- Excerpt:
----

Make some predictions on the Democratic race

  1. Who will be the nominee? Yes, of course it’s early, but think of it like trying to predict a Super Bowl winner in the preseason. Just do it.

  2. Which candidate will exceed expectations the most? There’s often someone who does better than expected in a multi candidate field.

  3. Which candidate will pull a Rick Perry and go from first tier to out of the race much earlier than expected?

  4. Which top tier candidate is the most likely to just decide not to run? Obviously Harris and Warren are in, but Booker, Biden, Beto, and Bernie, the killer Bs are still on the fence.

  5. Is there any candidate in the field that you wouldn’t vote for if they won the nomination? Okay, not a prediction, but still an interesting question.

My answers:

  1. Joe Biden. My predictions are usually wrong, but I’ll explain my reasoning anyway. Biden seems to me like Romney in 2012. He’s not the guy most of the party wants, but he is the guy most of the party will default to if no one emerges as better than Biden. And in the early going, the only one that really looks like a threat to him is Warren. And she won’t take the black vote from Biden, which will be decisive. Her appeal is narrow, his is broad.

----

- Given material:
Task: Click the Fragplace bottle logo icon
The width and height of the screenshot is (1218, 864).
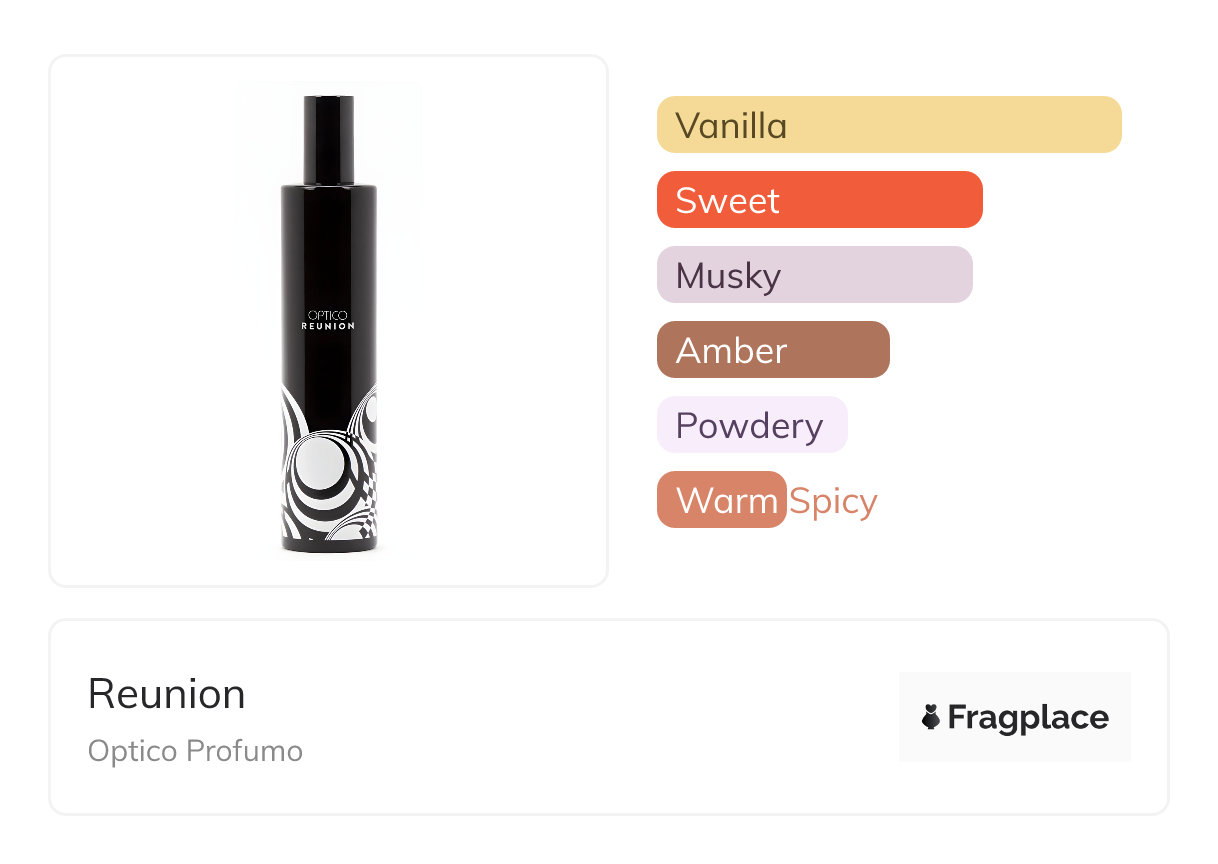Action: click(x=931, y=717)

----

Reproduce, word for word, everything in the Democratic race predictions text from "1. Who will" down to "earlier than expected?".

- Exercise answer:
1. Who will be the nominee? Yes, of course it’s early, but think of it like trying to predict a Super Bowl winner in the preseason. Just do it.

  2. Which candidate will exceed expectations the most? There’s often someone who does better than expected in a multi candidate field.

  3. Which candidate will pull a Rick Perry and go from first tier to out of the race much earlier than expected?